According to Fact.MR’s study, thermal papers market is likely to be complemented by steady demand from packaging and healthcare sectors.
“Thermal papers marketplace has been under the influence of a number of skirmishes wherein use of bisphenols has remained at the top of mind of thermal paper manufacturers and environmental protection agencies. However, product improvements and introduction of bisphenol-free thermal papers have sustained thermal paper utilization in traditional applications,” says a senior analyst at Fact.MR.
Request for Sample Report with Statistical Info @ https://www.factmr.com/connectus/sample?flag=S&rep_id=2487
Application in Point of Sale (POS) Receipts Accounts for Hefty Demand
Application in point of sale (POS) receipts continues to account for a significant share in the thermal papers market. Fact.MR shows that use of thermal papers in the point of sale receipt application accounted for nearly 71% of the global demand in 2018. Point-of-sale commerce is the prime platform of bill exchange in multiple industries where cash and sometimes card-based transactions are involved.
While estimating the future prospects of thermal papers market, Fact.MR has considered increasing penetration of e-commerce platform and digital payment methods in the retail industry leading to decreasing demand for point of sale commerce in the future.
The thermal paper industry has witnessed a number of skirmishes in the past decade. Bisphenols used in thermal paper manufacturing and associated harmful effects have been in limelight.
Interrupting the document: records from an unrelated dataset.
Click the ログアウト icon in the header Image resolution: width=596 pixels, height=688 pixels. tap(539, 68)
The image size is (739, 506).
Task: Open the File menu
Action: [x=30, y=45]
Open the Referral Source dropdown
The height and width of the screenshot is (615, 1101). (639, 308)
While a handful of manufacturers have introduced bisphenol-free thermal papers, the industry witnessed a significant shift from bisphenol A to bisphenol S. And the use of bisphenol S continues to bemuse governments as its impact remain unanalyzed.
Thermal Papers with 60-80 Microns Thickness Remain Preferred among End-users
The study evaluates that demand for 60-80 micron thick thermal papers remains higher among end-users. In 2018, over 70% of the thermal papers consumed were of the thickness range 60-80 microns.
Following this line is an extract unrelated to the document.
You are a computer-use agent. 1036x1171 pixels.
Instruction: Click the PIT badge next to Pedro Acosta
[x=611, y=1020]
As 60-80 micron of thickness falls in the optimum range of end-user requirement of durability and more paper on each roll, Fact.MR finds its considerable consumption across end-users. Rest of the volume consumption was on account of demand for thermal papers with 80-90 microns thickness whose application remain restricted to specific uses.
Fact.MR finds that technology-wise, direct thermal technology as well as thermal transfer technology witness equal penetration, however, higher demand for direct thermal printing has resulted in greater volume share of thermal papers made for direct thermal printing. Affordability and convenience of use are prime factors that favored the greater share of direct thermal printing papers.
Thermal transfer technology is highly sought after in applications that demand a high level of product differentiation such as marketing, brand image, compact and detailed barcodes and certification labels.
Need more Information about Report Methodology @ https://www.factmr.com/connectus/sample?flag=RM&rep_id=2487
According to Fact.MR, demand for thermal papers remains consolidated in North America. The estimates find that North America accounted for nearly one third of the global thermal papers consumption in 2018. Europe and APEJ followed suit in and generated comparable demand for thermal papers in 2018. Buoyancy in the end-use industries and a strong distribution network of prominent thermal paper provides in these regions are factors driving the sales of thermal papers.